La Atari 2600 se convirtió en todo un referente en la industria, al igual que la compañía que la creó. En los ochenta, Atari jugaba con la división de sus diferentes competencias que operaban de forma independiente: videojuegos, máquinas arcade y computadoras caseras. Sin embargo, la compañía tuvo que enfrentarse a una competencia muy dura y un mercado donde se imponía la guerra de precios. Por desgracia, nunca pudo llegar al éxito conseguido con la 2600.

Atari decepcionó en 1982 con dos versiones de juegos que fueron muy publicitados, E.T y Pac-Man. Además, el mercado estaba tan saturado por desarrolladores independientes que los precios seguían bajando. A pesar de todo, Atari seguía latente en el mercado de los videojuegos, siendo el productor principal de muchos mercados, a excepción de Japón donde dominaba Nintendo. La caída del mercado en 1983 causó muchas pérdidas a la industria y las acciones de Warner cayeron bastante. 

En 1984, Warner tuvo que vender sus divisiones de videojuegos y computadoras personales al competidor directo de la compañía, Commodore Internacional, cuyo fundador era Jack Tramiel. En cuanto a su división de juegos de arcade, en año más tarde fue vendida a Namco. Tramiel consiguió mantener a flote la compañía con el desarrollo de la Atari ST. En Europa fue muy bien recibida, algo que no sucedió con la Atari Lynx, la consola portátil en colores que tuvo un serio competidor, la Nintendo Game Boy.  

 

Atari en los noventa

Atari lanzó su última consola en 1993. Se llamaba Jaguar y fue la primera dentro de la generación de los 64 bits. Sin embargo, no contaba con tanto apoyo de los desarrolladores ni con tanta publicidad como la Sega Saturn o la Sony PlayStation. De ese modo, las compañías japonesas dominaron el mundo consola sin problema.  
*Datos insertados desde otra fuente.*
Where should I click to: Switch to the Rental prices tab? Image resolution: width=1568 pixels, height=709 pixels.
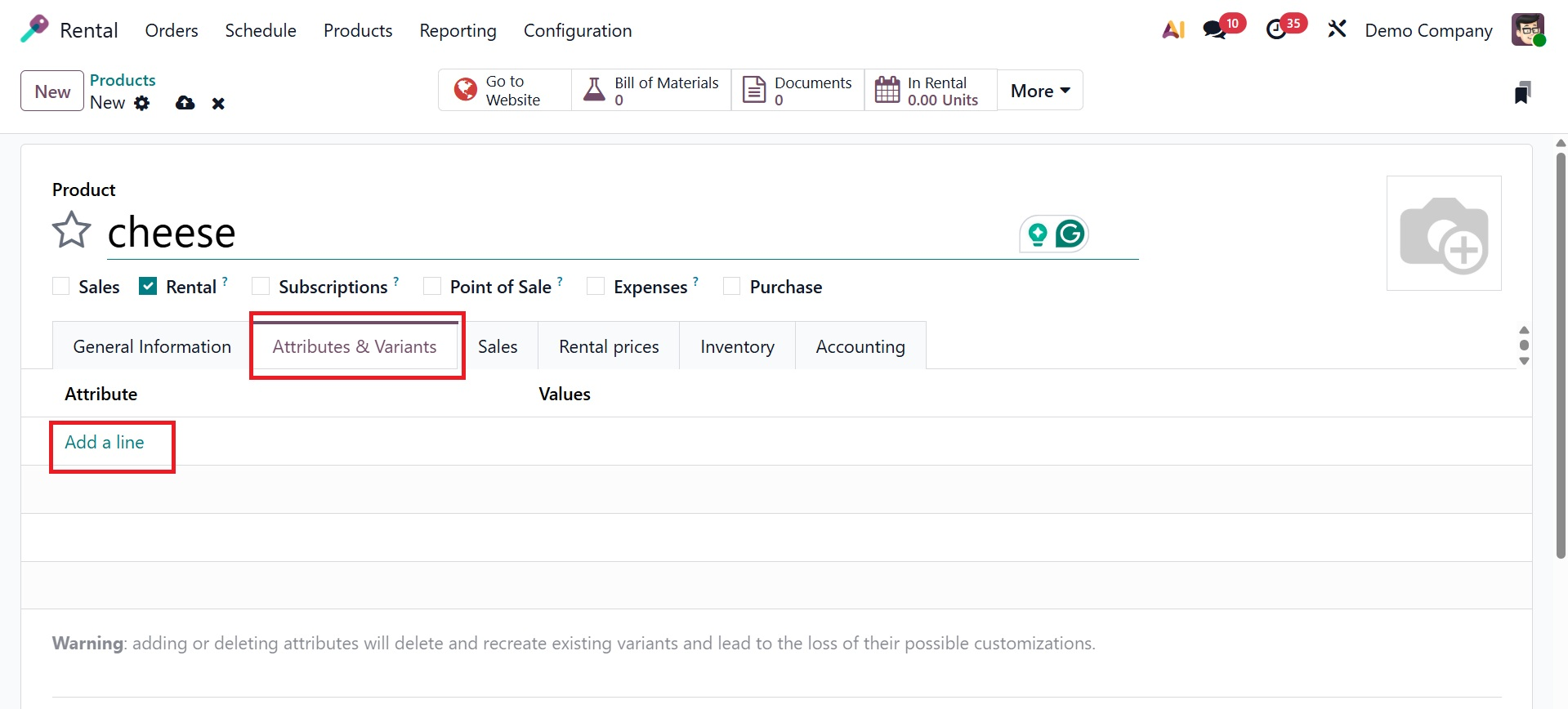click(x=609, y=346)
Atari no tenía más que ofrecer y Jaguar y Atari Lynx habían sido un auténtico fracaso. Además, Tramiel decidió dejar el negocio con el correspondiente cambio de dueño. Atari se fusionó con una empresa dedicada a la producción de discos duros llamada JTS Inc. El rol de Atari en esta nueva compañía no tuvo mayor trascendencia y apenas tuvo importancia en el mercado.

Atari en el siglo XXI

Atari pertenece en estos momentos a Infogrames. Los juegos editados en Estados Unidos lo hacen bajo el sello Atari, algo que no sucede en Europa (Namco Bandai Games).  

El objetivo principal de Atari son los juegos en línea (Champions online o Star Trek). Según parece, la compañía es propietaria de los siguientes estudios: Atari London Studio, Cryptic Studios, Atari Interactive y Eden Studios, entre otros. 

En 2009, Infogrames Intertainment decidió cambiar el nombre de la empresa por Atari, SA. Un año después, David Gardner que pertenecía al consejo de administración renunció a su cargo, siendo sustituido por Nolan Bushnell, el que fuera cofundador de Atari. 

A principios de 2013, algunas de las filiales norteamericanas de Atari SA se declaran en quiebra con ánimo de separarse de la compañía y vender los derechos de propiedad intelectual pertenecientes a los juegos más potentes de la marca. La idea es adquirir capital para dedicarse al desarrollo de juegos digitales en dispositivos móviles.

Atari ya tenía problemas financieros en el año 2000, pero cuando fue adquirida por Infogrames la situación no remontó, más bien todo lo contrario. Atari SA no obtuvo la rentabilidad deseada en esta década, aunque la filial estadounidense pudo mejorar su situación.